Preventive prison for “El Licensed” and the seven bodyguards of Carlos Manzo detained after the murder of the mayor of Uruapan

The follow-up hearing against several people involved in the murder of Uruapan mayor Carlos Manzo has revealed some details about the planning of the attack. This Saturday, the judge ordered preventive detention for Jorge Armando N., alias El Licenziato, identified as one of the alleged masterminds of the murder. He was arrested days ago. The seven bodyguards arrested this Friday for “qualified homicide due to failure to provide guarantor” will also remain in preventive detention, according to sources close to the investigation consulted by EL PAÍS.

Among those in uniform is the officer who shot Manzo, Víctor Ubaldo, a 17-year-old teenager who managed to push his way through the crowd attending the Candle Festival in Uruapan’s central square until he reached the mayor with his gun. In this Saturday’s court hearing it emerged that the policeman who shot Ubaldo, when he was already immobilized, did so with the same weapon used in the mayor’s crime and who shot him at the neck, as reported by the television channel. Millennium.

The prosecution was investigating security personnel who accompanied the municipal president to the Day of the Dead celebrations for shooting Víctor Manuel Ubaldo, the teenager who pulled the trigger, when he was already immobilized. The Secretary of Security, Omar García Harfuch, had already reported that the suspects were municipal police officers who had escorted Manzo that night.

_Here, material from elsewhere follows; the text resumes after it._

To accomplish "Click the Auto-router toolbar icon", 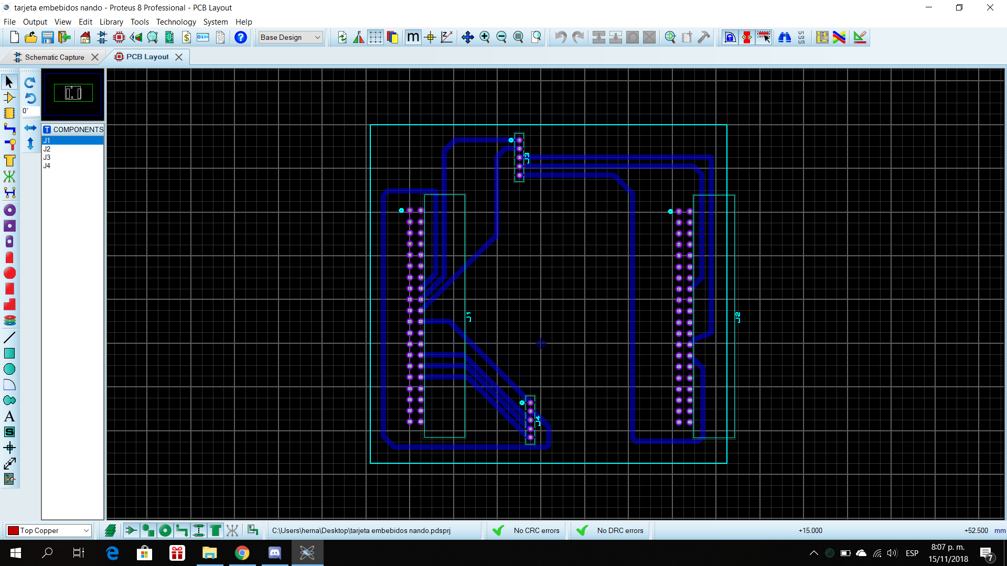I will 839,37.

Alfredo Ramírez Bedolla, governor of the state of Michoacán, had hypothesized days ago about the role of the mayor’s bodyguards on the night of the murder, when they found the young man who had opened fire on the politician. “They arrest the murderer and a few moments later there is a struggle and there is a single shot that kills the murderer,” he told the media at a press conference. “The fields of investigation are open in every sense,” he added.

The hearing will resume next Wednesday at noon, as the defense asked for more time to gather evidence. In the hearing this Saturday, in which the prosecution presented its evidence, it was also mentioned that the leaders of the Jalisco New Generation cartel offered two million pesos for the murder of Manzo and that the crime had the complicity of a person close to the municipal president of Uruapan who shared information about his habits.

The capture this week of El Licensed served to reach the upper echelons of the CJNG, revealing with names and surnames who its leader is. Ramón Álvarez Ayala, alias R-1, was the creator of the instructions dictated in the chat in which Manzo’s murder was orchestrated and is now in the sights of the authorities, deployed throughout the State of Michoacán with the aim of weakening the cartel. R-1 had already been arrested in 2012 and, after spending ten years in prison, was released three years ago.